======== Data under study

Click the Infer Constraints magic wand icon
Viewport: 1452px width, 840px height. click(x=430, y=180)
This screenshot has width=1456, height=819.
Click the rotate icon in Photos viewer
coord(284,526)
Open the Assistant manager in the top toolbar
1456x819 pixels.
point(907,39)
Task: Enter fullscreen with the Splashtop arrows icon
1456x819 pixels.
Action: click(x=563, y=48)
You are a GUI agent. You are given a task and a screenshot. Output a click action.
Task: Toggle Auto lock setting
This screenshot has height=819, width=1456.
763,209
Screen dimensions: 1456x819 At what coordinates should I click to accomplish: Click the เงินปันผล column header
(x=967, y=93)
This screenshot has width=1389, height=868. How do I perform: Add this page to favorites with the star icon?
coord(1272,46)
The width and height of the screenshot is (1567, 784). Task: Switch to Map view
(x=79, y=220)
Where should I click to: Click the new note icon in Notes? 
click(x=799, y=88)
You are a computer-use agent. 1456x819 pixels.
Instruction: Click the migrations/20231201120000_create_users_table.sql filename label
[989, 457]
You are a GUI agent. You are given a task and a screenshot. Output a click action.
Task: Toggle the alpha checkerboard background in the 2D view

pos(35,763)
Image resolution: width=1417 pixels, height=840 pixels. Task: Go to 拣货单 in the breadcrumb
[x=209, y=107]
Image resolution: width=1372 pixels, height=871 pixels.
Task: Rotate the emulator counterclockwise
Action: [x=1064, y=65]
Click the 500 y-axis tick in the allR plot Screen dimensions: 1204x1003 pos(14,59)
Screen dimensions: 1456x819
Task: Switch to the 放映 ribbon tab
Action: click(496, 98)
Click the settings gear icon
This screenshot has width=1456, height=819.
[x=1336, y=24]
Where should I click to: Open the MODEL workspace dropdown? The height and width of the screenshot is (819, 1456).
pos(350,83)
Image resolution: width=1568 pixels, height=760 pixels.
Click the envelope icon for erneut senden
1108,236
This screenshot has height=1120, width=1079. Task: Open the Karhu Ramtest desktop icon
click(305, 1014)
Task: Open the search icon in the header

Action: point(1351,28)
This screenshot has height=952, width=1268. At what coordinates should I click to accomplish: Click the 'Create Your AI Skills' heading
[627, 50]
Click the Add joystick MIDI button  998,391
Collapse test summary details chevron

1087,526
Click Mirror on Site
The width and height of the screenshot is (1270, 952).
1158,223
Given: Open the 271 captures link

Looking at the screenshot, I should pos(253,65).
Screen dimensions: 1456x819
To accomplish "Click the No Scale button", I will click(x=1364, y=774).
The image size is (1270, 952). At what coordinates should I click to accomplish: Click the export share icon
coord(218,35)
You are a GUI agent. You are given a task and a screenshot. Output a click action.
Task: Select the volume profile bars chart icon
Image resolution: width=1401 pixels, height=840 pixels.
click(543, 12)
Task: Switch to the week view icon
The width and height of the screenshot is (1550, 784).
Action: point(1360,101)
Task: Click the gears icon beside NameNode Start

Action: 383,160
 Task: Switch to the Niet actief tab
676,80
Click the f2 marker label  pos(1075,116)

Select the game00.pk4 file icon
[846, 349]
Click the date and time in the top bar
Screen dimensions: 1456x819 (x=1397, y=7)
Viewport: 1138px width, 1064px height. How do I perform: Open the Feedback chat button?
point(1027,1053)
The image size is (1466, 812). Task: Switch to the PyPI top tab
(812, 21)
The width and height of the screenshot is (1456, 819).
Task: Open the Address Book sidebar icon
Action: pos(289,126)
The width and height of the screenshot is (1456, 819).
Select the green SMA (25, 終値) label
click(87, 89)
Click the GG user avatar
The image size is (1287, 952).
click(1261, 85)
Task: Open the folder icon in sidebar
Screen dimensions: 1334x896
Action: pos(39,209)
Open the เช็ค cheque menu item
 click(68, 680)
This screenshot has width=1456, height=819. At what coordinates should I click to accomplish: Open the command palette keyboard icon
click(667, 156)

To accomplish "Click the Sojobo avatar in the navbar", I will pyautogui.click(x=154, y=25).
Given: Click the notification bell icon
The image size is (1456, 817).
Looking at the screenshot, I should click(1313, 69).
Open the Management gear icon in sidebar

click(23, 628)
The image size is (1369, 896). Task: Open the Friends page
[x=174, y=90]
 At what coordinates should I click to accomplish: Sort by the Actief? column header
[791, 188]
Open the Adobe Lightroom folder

================

About this exercise: You are asked to transcribe all of the data above exactly.

Answer space:
Click the Infer Constraints magic wand icon
Viewport: 1452px width, 840px height. click(x=430, y=180)
This screenshot has width=1456, height=819.
Click the rotate icon in Photos viewer
coord(284,526)
Open the Assistant manager in the top toolbar
1456x819 pixels.
point(907,39)
Task: Enter fullscreen with the Splashtop arrows icon
1456x819 pixels.
Action: click(x=563, y=48)
You are a GUI agent. You are given a task and a screenshot. Output a click action.
Task: Toggle Auto lock setting
This screenshot has height=819, width=1456.
763,209
Screen dimensions: 1456x819 At what coordinates should I click to accomplish: Click the เงินปันผล column header
(x=967, y=93)
This screenshot has width=1389, height=868. How do I perform: Add this page to favorites with the star icon?
coord(1272,46)
The width and height of the screenshot is (1567, 784). Task: Switch to Map view
(x=79, y=220)
Where should I click to: Click the new note icon in Notes? 
click(x=799, y=88)
You are a computer-use agent. 1456x819 pixels.
Instruction: Click the migrations/20231201120000_create_users_table.sql filename label
[989, 457]
You are a GUI agent. You are given a task and a screenshot. Output a click action.
Task: Toggle the alpha checkerboard background in the 2D view

pos(35,763)
Image resolution: width=1417 pixels, height=840 pixels. Task: Go to 拣货单 in the breadcrumb
[x=209, y=107]
Image resolution: width=1372 pixels, height=871 pixels.
Task: Rotate the emulator counterclockwise
Action: [x=1064, y=65]
Click the 500 y-axis tick in the allR plot Screen dimensions: 1204x1003 pos(14,59)
Screen dimensions: 1456x819
Task: Switch to the 放映 ribbon tab
Action: click(496, 98)
Click the settings gear icon
This screenshot has width=1456, height=819.
[x=1336, y=24]
Where should I click to: Open the MODEL workspace dropdown? The height and width of the screenshot is (819, 1456).
pos(350,83)
Image resolution: width=1568 pixels, height=760 pixels.
Click the envelope icon for erneut senden
1108,236
This screenshot has height=1120, width=1079. Task: Open the Karhu Ramtest desktop icon
click(305, 1014)
Task: Open the search icon in the header

Action: point(1351,28)
This screenshot has height=952, width=1268. At what coordinates should I click to accomplish: Click the 'Create Your AI Skills' heading
[627, 50]
Click the Add joystick MIDI button  998,391
Collapse test summary details chevron

1087,526
Click Mirror on Site
The width and height of the screenshot is (1270, 952).
1158,223
Given: Open the 271 captures link

Looking at the screenshot, I should pos(253,65).
Screen dimensions: 1456x819
To accomplish "Click the No Scale button", I will click(x=1364, y=774).
The image size is (1270, 952). At what coordinates should I click to accomplish: Click the export share icon
coord(218,35)
You are a GUI agent. You are given a task and a screenshot. Output a click action.
Task: Select the volume profile bars chart icon
Image resolution: width=1401 pixels, height=840 pixels.
click(543, 12)
Task: Switch to the week view icon
The width and height of the screenshot is (1550, 784).
Action: point(1360,101)
Task: Click the gears icon beside NameNode Start

Action: 383,160
 Task: Switch to the Niet actief tab
676,80
Click the f2 marker label  pos(1075,116)

Select the game00.pk4 file icon
[846, 349]
Click the date and time in the top bar
Screen dimensions: 1456x819 (x=1397, y=7)
Viewport: 1138px width, 1064px height. How do I perform: Open the Feedback chat button?
point(1027,1053)
The image size is (1466, 812). Task: Switch to the PyPI top tab
(812, 21)
The width and height of the screenshot is (1456, 819).
Task: Open the Address Book sidebar icon
Action: pos(289,126)
The width and height of the screenshot is (1456, 819).
Select the green SMA (25, 終値) label
click(87, 89)
Click the GG user avatar
The image size is (1287, 952).
click(1261, 85)
Task: Open the folder icon in sidebar
Screen dimensions: 1334x896
Action: pos(39,209)
Open the เช็ค cheque menu item
 click(68, 680)
This screenshot has width=1456, height=819. At what coordinates should I click to accomplish: Open the command palette keyboard icon
click(667, 156)

To accomplish "Click the Sojobo avatar in the navbar", I will pyautogui.click(x=154, y=25).
Given: Click the notification bell icon
The image size is (1456, 817).
Looking at the screenshot, I should click(1313, 69).
Open the Management gear icon in sidebar

click(23, 628)
The image size is (1369, 896). Task: Open the Friends page
[x=174, y=90]
 At what coordinates should I click to accomplish: Sort by the Actief? column header
[791, 188]
Open the Adobe Lightroom folder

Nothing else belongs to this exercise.